Stored data entries:
*** Begin section ***

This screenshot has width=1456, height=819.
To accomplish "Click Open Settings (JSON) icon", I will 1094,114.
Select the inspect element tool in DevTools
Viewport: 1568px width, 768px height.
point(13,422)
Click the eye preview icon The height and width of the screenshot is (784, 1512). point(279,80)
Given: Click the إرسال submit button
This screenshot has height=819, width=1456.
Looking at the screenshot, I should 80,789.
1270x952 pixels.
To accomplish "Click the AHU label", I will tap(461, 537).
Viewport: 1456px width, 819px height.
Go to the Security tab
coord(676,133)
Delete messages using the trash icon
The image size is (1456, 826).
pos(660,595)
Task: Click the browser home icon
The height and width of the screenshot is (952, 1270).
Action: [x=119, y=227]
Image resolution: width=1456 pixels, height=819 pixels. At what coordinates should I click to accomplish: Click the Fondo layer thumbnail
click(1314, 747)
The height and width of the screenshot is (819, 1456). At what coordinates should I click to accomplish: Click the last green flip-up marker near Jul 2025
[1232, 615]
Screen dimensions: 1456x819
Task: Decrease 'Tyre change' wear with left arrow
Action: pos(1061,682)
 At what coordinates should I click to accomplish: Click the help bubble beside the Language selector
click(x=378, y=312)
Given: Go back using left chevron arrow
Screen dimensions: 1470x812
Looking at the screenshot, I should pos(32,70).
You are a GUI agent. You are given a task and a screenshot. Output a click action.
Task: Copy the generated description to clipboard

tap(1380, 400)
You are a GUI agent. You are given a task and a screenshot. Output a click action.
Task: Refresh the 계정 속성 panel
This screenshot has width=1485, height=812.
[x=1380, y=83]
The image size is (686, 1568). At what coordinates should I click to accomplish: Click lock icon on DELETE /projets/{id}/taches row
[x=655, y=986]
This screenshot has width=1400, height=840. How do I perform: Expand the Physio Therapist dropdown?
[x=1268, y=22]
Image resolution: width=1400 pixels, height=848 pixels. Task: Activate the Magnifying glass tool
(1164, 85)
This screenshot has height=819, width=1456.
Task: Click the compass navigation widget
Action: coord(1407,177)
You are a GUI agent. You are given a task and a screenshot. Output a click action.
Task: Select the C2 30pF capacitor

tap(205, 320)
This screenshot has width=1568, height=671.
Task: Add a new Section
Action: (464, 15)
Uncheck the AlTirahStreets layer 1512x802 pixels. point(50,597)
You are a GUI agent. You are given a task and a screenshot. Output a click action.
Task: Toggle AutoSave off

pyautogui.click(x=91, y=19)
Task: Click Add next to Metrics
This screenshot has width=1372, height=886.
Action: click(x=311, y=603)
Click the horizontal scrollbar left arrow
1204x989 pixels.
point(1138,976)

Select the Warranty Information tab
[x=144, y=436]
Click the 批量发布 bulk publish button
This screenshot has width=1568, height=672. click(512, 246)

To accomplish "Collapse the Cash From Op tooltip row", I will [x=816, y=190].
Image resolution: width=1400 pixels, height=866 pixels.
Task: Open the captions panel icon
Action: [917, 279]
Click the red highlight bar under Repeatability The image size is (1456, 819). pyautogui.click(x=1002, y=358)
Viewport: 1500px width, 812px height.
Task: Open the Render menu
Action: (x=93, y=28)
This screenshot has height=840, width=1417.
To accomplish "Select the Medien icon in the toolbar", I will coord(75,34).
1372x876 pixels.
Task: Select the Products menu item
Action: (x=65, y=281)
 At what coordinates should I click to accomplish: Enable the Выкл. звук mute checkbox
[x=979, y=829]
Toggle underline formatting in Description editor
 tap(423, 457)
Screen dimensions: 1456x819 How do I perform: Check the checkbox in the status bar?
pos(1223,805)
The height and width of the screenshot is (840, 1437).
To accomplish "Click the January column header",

*** End section ***

Exercise details
Given the records above, restate word for word only the lines starting at the one with "Screen dimensions: 1470x812" and ending at the one with "This screenshot has height=840, width=1417.".

Answer section
Screen dimensions: 1470x812
Looking at the screenshot, I should pos(32,70).
You are a GUI agent. You are given a task and a screenshot. Output a click action.
Task: Copy the generated description to clipboard

tap(1380, 400)
You are a GUI agent. You are given a task and a screenshot. Output a click action.
Task: Refresh the 계정 속성 panel
This screenshot has width=1485, height=812.
[x=1380, y=83]
The image size is (686, 1568). At what coordinates should I click to accomplish: Click lock icon on DELETE /projets/{id}/taches row
[x=655, y=986]
This screenshot has width=1400, height=840. How do I perform: Expand the Physio Therapist dropdown?
[x=1268, y=22]
Image resolution: width=1400 pixels, height=848 pixels. Task: Activate the Magnifying glass tool
(1164, 85)
This screenshot has height=819, width=1456.
Task: Click the compass navigation widget
Action: coord(1407,177)
You are a GUI agent. You are given a task and a screenshot. Output a click action.
Task: Select the C2 30pF capacitor

tap(205, 320)
This screenshot has width=1568, height=671.
Task: Add a new Section
Action: (464, 15)
Uncheck the AlTirahStreets layer 1512x802 pixels. point(50,597)
You are a GUI agent. You are given a task and a screenshot. Output a click action.
Task: Toggle AutoSave off

pyautogui.click(x=91, y=19)
Task: Click Add next to Metrics
This screenshot has width=1372, height=886.
Action: click(x=311, y=603)
Click the horizontal scrollbar left arrow
1204x989 pixels.
point(1138,976)

Select the Warranty Information tab
[x=144, y=436]
Click the 批量发布 bulk publish button
This screenshot has width=1568, height=672. click(512, 246)

To accomplish "Collapse the Cash From Op tooltip row", I will [x=816, y=190].
Image resolution: width=1400 pixels, height=866 pixels.
Task: Open the captions panel icon
Action: [917, 279]
Click the red highlight bar under Repeatability The image size is (1456, 819). pyautogui.click(x=1002, y=358)
Viewport: 1500px width, 812px height.
Task: Open the Render menu
Action: (x=93, y=28)
This screenshot has height=840, width=1417.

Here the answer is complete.